The figure is a block diagram showing the configuration of an embodiment of the present invention.
4 and 5 are waveform diagrams for explaining the gain control action of this embodiment, FIG. 6 is a flowchart for explaining the gain control action of this embodiment, and FIG. 7 is a waveform diagram for explaining the gain control action of this embodiment. FIG. 8 is a waveform diagram for explaining the effect of changing the threshold level. FIG. 8 is a flowchart for explaining the effect of changing the threshold level of this embodiment. DESCRIPTION OF SYMBOLS 1... Variable gain amplifier, 2... Level determination circuit, 3... Continuity determination means, 4... Gain control signal generation circuit, 5... Signal extraction circuit, 6... Reception pulse presence/absence discrimination circuit, 7... Continuity determining means, 8...

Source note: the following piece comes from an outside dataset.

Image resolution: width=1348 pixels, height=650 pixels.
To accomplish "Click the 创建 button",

Threshold voltage generation circuit, 90...Microprocessor, 91...Program memory, 92...
...I/O port, 93...Internal bus.

Claims (1)

[Scope of Claims] 1. In a weak signal receiving device for an ultrasonic measurement system in a system that measures the speed, etc. of a ship attempting to berth using ultrasonic waves and notifies the ship to assist the ship in berthing at an appropriate speed, A variable gain amplifier amplifies the received signal with a gain specified by a gain control signal, and the level of the amplified received signal is set within the appropriate range between the upper and lower limits set in advance.

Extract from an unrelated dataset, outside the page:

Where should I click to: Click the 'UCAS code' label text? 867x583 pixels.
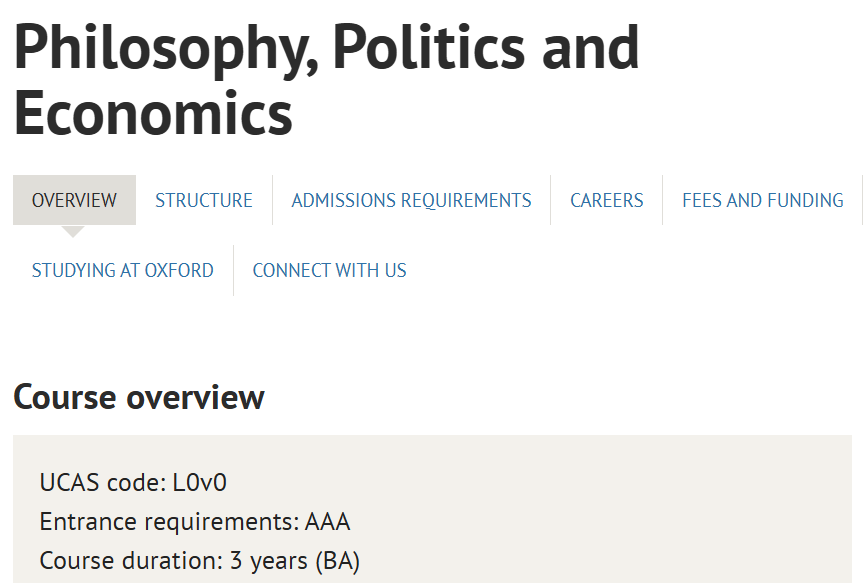point(96,483)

Compare and judge whether the level is within the appropriate range, higher than the upper limit value, or lower than the lower limit value, and the state is "higher than the upper limit value" or "lower than the lower limit value". gain control means for outputting a gain control signal that changes the gain of the variable gain amplifier when the variable gain amplifier continues for a predetermined number of times; a signal extraction circuit that outputs a received signal exceeding the threshold level as a received pulse to a subsequent stage; 1. A weak signal receiving device for a berthing guidance assistance system, comprising threshold level changing means for instructing a change in threshold level of a take-out circuit. 2 The gain control means sets an appropriate range between a preset upper limit value and a lower limit value, and controls the level of the amplified received signal to be
A level judgment circuit that compares and judges whether the level is within the appropriate range, higher than the upper limit value, or lower than the lower limit value and outputs a level status signal corresponding to each; continuity determination means for outputting a level change instruction signal to change the gain of the variable gain amplifier when the level is "higher than the upper limit value" or "the level is lower than the lower limit value" and this state continues for a predetermined number of times; and a gain control signal generation circuit that generates a gain control signal that instructs to change the gain of the variable gain amplifier in response to the level change instruction signal from the continuity determining means. A weak signal receiving device for the berthing guidance assistance system described in . 3 The threshold level changing means determines whether or not a received pulse is output from the signal extraction circuit after transmitting the transmitted wave and before the next transmission, and outputs a status signal indicating the presence or absence of the received pulse. a circuit for determining the presence or absence of a received pulse; continuity determining means for monitoring the status signal and outputting a threshold level change instruction signal when the received pulse is not output a preset number of times in succession; and changing the threshold level. A berthing guidance assistance system according to claim 1 or 2, further comprising a threshold voltage generation circuit that receives an instruction signal and outputs a corresponding threshold level to the signal extraction circuit. Weak signal receiver.